Riverside Church, which looms like a Gothic cathedral over upper Manhattan, opened its doors a year into the Depression. It had taken four years to build. Must’ve been scary, opening a big church at a time like that. Even if you had a patron by the name of Rockefeller and a pastor who already had a following among New Yorkers who felt estranged from the thundering fundamentalists of their day.
I’ve digressed pretty far from the cat and the coyotes, haven’t I?
But Harry Fosdick was on to something, in his bombastic but beautiful hymn. Grant us wisdom. Grant us courage. For the facing of this hour. The hour his congregation faced was the Depression. It was 1930, and no one knew how long hard times would last. They only knew they would need wisdom and courage to take their gnawing fear and put it to use.
One recent morning, I thought: why do we have four extra bottles of Purell? We don’t need them. There’s a food bank just over the hill. I’m taking them there. Such a small thing. But it was a small way to use my fear, instead of just worry.
In my family, we’ve had some specific things to worry about this month. Our 27-year-old son was sick for several days with what was very likely Covid19, though he’s too young to get tested. He had the fever, the chills, the shortness of breath, the nausea, the aches, the fatigue, the loss of his sense of smell, and the two-wave pattern: thought he was better for a few days, then got worse. Meanwhile, my stepmom needed immediate lung cancer surgery in the midst of all this; the procedure was postponed twice because the results of her coronavirus test were not available in time. A week later, after her test finally came back negative, she was approved for surgery. But we were terrified she would be exposed.
Both of them are now recovering well. We are grateful. We know that we are lucky.
And I’m trying not to worry too much about the way our work is slowing down; we are lucky to at least have some.
Here in Seattle, as the longest March in world history finally, FINALLY ends, we are about a week into the strictest phase of our social isolating, which unofficially began about a month ago. Our beloved parks are closing, our playgrounds are closed, and many restaurants that tried to do the takeout thing have given up the ghost, some for good, including our own port in a storm for twenty years, The Columbia City Ale House.
But we are also a week into spring. And Spring has not been canceled, or laid off, or postponed.
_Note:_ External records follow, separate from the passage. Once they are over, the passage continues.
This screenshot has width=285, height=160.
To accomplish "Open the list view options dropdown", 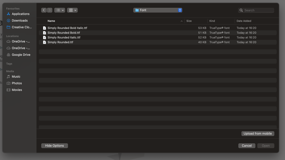I will [x=60, y=10].
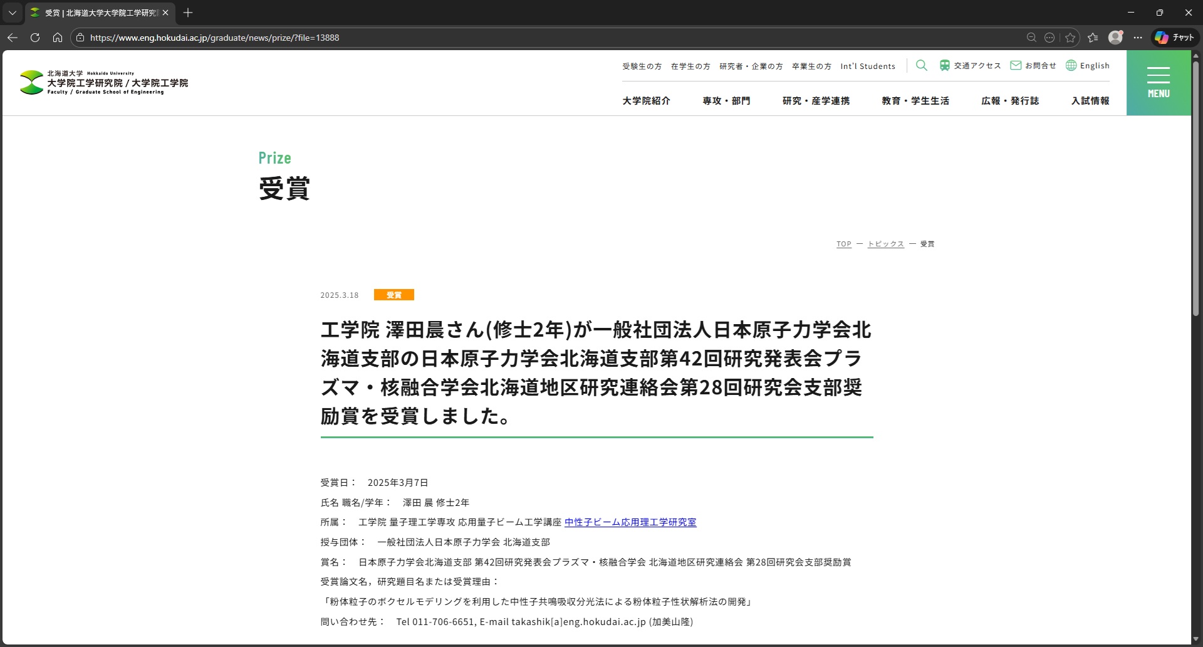Go to browser home page icon

tap(58, 38)
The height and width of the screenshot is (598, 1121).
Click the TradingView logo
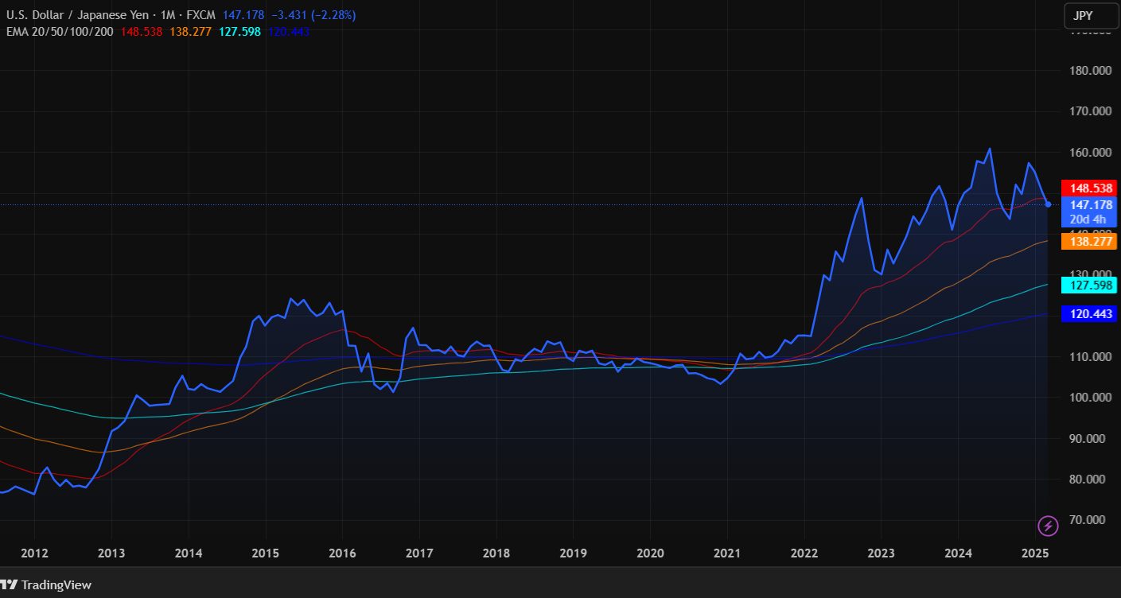46,585
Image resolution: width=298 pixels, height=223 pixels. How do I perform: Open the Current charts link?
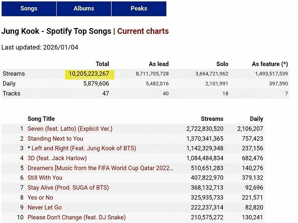pyautogui.click(x=143, y=31)

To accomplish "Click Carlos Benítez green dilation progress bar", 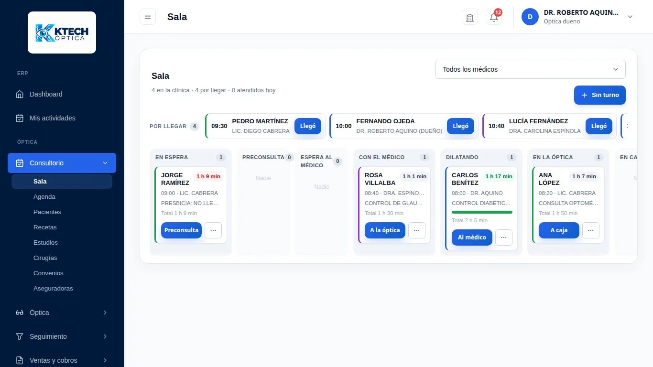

It appears to be immune to the virus. And to fear.
May Spring get us through this April, which is not likely to feel any shorter than March. May it help us to face this hour, and the next one, and the next.
Want to write with me online? I’m teaching my Intro to Memoir class at Seattle Central online beginning April 13. Register here. I’ll also be teaching at Hugo House this summer. Details soon!
Wonderful Ann. Thank you.
Thanks Ann and so glad your son and stepmom are recovering. Take care. Betty
Just what I needed, Ann. So glad your son and stepmom are recovering. I too have been so aware of Spring twirling her skirts while all this human isolation is spreading. And old hymns are on my mind. Taking comfort where possible. Sending your family love from ours
Personally I think the cats are responsible for all of this, to get all of their people to stay home. Thanks for the lovely post!
Thanks Ann for your post. I just finished disinfecting & sat down to scroll through Facebook. I liked your coyote vs. house cat story. We hear coyotes often in our neighborhood. I was miffed with the scraggly one that traipsed through my yard three times this January hoping to snatch my little dog.
I’m relieved to hear Nick is recovering. I’m sorry your stepmom had to go through such an ordeal. That’s major stress for all of you.
I loved your reference to the hymn & it’s origin. I haven’t found myself singing much this month, but I’ve got most at peace out in my yard. Take care.